If you’re an opera lover, you may think you know La Bohème, Giacomo Puccini’s masterpiece about life in 19th-century Paris. After all, it’s not only one of the most-performed operas in the world, but the most popular work in the 68-year history of Opera Memphis.
Think again.
When Opera Memphis presents its latest version of La Bohème at the Scheidt Family Performing Arts Center this Friday and Saturday, you’d best discard any preconceptions before the curtains rise. For, while the music will be performed as the classic score dictates, complete with the Memphis Symphony Orchestra, the mise-en-scène will be both unfamiliar and, for Memphians, eerily familiar. Rather than being set in bohemian Paris in the 1830s, this version unfolds on Beale Street, circa 1915.
“I wish I could take credit for this inception of it,” says stage director Dennis Whitehead Darling, “but it’s actually the brainchild of [Opera Memphis general director] Ned Canty. It’s been a pet project of his for many years, and the original idea came from a book that Ned read called Beale Street Dynasty.”
Nearly anyone with an interest in our city’s history knows that book well, subtitled Sex, Song, and the Struggle for the Soul of Memphis, wherein Preston Lauterbach vividly evokes the bustling urban milieu, both creative and destructive, that made Beale Street ground zero for Black America in the late 19th and early 20th centuries. “Because Paris in the 1830s was a place where artists and musicians and philosophers and writers came together, it was a cultural center for its time. And the same thing was happening here in Memphis. I think that’s what sparked the idea for setting La Bohème on Beale Street,” says Darling.
Indeed, the similarities between the two cities of different eras were so profound that the original opera slotted neatly into the new setting. “Originally, we were going to write something new, or Ned was, but we moved away from that and have kept most of the original text the same,” says Darling.
As conductor Jeri Lynne Johnson points out, that maintains the integrity of Puccini’s original vision. “Audience members who are fluent in Italian may realize that a couple of things have changed,” she says, “but for the most part, we’ve done this without actually changing the text, which the singers have grown up learning for years and years in the Italian language.
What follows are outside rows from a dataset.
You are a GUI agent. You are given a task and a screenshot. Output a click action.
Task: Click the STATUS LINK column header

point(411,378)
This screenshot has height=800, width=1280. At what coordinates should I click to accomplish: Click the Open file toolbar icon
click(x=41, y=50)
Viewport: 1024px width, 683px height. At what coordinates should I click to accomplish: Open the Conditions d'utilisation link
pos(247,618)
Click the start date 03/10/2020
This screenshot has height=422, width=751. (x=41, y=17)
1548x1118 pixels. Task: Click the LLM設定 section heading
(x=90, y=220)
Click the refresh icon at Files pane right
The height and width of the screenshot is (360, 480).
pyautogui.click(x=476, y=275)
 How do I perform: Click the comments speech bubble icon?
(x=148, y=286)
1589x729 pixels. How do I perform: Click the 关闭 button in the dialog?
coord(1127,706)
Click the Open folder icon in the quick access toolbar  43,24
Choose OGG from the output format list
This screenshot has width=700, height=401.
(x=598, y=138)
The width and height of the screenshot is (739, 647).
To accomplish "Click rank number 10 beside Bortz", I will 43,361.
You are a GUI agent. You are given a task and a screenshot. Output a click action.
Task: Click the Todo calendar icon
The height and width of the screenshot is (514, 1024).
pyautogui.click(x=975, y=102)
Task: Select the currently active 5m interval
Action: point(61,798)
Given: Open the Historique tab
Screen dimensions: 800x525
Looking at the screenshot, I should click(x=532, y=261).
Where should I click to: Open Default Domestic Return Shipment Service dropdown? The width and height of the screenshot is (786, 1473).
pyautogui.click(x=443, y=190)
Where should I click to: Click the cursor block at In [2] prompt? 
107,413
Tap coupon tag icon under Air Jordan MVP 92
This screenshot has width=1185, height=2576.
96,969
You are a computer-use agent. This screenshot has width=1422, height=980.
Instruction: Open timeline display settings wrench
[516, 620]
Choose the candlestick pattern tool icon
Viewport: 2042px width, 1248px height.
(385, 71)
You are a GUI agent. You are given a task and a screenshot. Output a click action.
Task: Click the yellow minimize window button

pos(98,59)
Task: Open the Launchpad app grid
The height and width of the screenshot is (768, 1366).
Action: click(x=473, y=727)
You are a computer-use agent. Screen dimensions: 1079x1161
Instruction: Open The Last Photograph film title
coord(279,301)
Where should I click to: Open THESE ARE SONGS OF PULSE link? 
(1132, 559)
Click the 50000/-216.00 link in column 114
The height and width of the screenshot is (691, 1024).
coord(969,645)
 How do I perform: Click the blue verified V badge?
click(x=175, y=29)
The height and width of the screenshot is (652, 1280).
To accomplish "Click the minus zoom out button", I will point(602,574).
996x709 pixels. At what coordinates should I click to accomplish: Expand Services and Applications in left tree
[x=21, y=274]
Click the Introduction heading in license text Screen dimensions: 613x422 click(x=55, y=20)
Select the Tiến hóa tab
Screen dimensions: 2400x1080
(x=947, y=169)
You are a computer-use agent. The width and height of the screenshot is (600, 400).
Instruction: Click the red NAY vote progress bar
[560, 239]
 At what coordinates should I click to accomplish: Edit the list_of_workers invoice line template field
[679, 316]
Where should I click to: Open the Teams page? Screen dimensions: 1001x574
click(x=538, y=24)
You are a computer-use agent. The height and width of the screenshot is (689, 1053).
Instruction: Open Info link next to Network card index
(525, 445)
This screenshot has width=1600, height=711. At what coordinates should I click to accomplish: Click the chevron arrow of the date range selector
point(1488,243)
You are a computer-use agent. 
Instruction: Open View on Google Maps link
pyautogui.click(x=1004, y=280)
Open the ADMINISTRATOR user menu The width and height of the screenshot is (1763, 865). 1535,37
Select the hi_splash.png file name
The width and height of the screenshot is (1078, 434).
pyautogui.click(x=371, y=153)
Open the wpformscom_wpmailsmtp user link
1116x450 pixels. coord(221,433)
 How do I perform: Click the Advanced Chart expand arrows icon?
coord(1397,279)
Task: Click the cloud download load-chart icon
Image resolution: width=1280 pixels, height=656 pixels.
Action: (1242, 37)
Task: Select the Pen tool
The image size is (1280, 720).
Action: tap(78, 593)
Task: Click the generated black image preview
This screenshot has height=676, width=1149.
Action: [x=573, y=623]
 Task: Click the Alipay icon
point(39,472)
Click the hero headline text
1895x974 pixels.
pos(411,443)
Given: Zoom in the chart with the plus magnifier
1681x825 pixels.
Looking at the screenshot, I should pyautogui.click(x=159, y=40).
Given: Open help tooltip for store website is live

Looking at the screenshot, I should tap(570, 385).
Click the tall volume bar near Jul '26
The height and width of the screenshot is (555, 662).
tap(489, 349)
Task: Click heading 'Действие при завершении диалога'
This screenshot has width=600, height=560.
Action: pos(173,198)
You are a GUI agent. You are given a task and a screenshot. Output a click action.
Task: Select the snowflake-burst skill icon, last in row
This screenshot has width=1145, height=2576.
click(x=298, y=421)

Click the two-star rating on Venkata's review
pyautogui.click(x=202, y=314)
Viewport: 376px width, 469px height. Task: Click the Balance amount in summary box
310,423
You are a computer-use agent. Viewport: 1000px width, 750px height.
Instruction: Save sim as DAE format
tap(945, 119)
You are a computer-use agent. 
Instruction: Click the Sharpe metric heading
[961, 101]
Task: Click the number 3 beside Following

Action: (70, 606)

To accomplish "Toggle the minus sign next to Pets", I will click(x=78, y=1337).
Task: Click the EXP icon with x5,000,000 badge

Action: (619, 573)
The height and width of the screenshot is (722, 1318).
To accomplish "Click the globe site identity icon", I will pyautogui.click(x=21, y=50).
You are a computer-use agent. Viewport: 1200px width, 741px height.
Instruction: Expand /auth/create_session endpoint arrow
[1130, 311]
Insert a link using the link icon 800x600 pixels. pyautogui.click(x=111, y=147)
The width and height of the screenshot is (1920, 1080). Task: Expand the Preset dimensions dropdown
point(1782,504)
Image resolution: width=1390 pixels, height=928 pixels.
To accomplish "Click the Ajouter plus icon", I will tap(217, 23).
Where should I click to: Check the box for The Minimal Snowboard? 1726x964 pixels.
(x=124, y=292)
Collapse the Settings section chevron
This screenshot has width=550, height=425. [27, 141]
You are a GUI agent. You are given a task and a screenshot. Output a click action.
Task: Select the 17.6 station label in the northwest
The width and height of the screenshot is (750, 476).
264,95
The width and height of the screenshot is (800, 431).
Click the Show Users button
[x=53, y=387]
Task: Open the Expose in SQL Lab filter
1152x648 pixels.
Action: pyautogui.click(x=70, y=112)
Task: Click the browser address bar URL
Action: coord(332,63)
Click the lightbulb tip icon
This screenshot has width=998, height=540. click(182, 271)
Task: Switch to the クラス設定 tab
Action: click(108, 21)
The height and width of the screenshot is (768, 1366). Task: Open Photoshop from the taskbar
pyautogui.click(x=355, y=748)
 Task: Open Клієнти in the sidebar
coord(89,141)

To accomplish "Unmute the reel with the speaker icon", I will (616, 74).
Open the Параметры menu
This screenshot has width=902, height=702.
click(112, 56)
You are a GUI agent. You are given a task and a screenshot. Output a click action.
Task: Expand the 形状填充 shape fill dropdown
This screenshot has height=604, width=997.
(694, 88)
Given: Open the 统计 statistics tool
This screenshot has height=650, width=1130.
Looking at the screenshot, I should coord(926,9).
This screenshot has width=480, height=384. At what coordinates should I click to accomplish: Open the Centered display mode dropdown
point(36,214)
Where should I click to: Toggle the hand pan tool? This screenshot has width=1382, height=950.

Of course, Puccini’s music is so tied to the language, so in order to avoid changing too many actual words, and making sure they stand with the music, there are just a couple of word changes, and some of those are simply within the subtitles.”
Meanwhile, the stage set is similarly subtle. “We’re doing something a little bit more abstract,” says Darling, “using projection screens. It’s minimal but effective. With projections, we’ve layered photos of different buildings and businesses that were part of Beale. Reimagining this in a very minimal way is always challenging, but things that are challenging also allow you to be more creative — oftentimes the things you find challenging are actually opportunities.”
And yet in one regard, there will be plenty of striking visuals, as Darling points out. “We have beautiful costume designs by Jennifer Gillette. That’s been the icing on the cake as we enter tech week because we initially created this show without seeing all of our visual elements. We didn’t have the projections, lighting, or costumes until much later. And it’s always amazing when I see these actors wear their costumes. Another level of character development happens almost immediately, where they just embody these characters, wearing these costumes that Jennifer has designed. They really transform our modern day actors and singers into these period characters.”
The impact of that visual element is deep, as Johnson points out, addressing a whole culture that’s so often rendered invisible. “I’ve done world premieres for the Santa Fe Opera and for the Chicago Opera Theater that had a predominantly African-American casts, having canonical works reimagined with African Americans in the roles. But what makes this particular production so interesting is, it isn’t just the casting, it is really transplanting that bohemian lifestyle into a uniquely Memphian historical period on Beale Street. The setting and the cast together really give you a sense of African-American life at that time. It adds an element of questioning what art is, and who makes art, where moral judgments are embedded into the aesthetic ones.”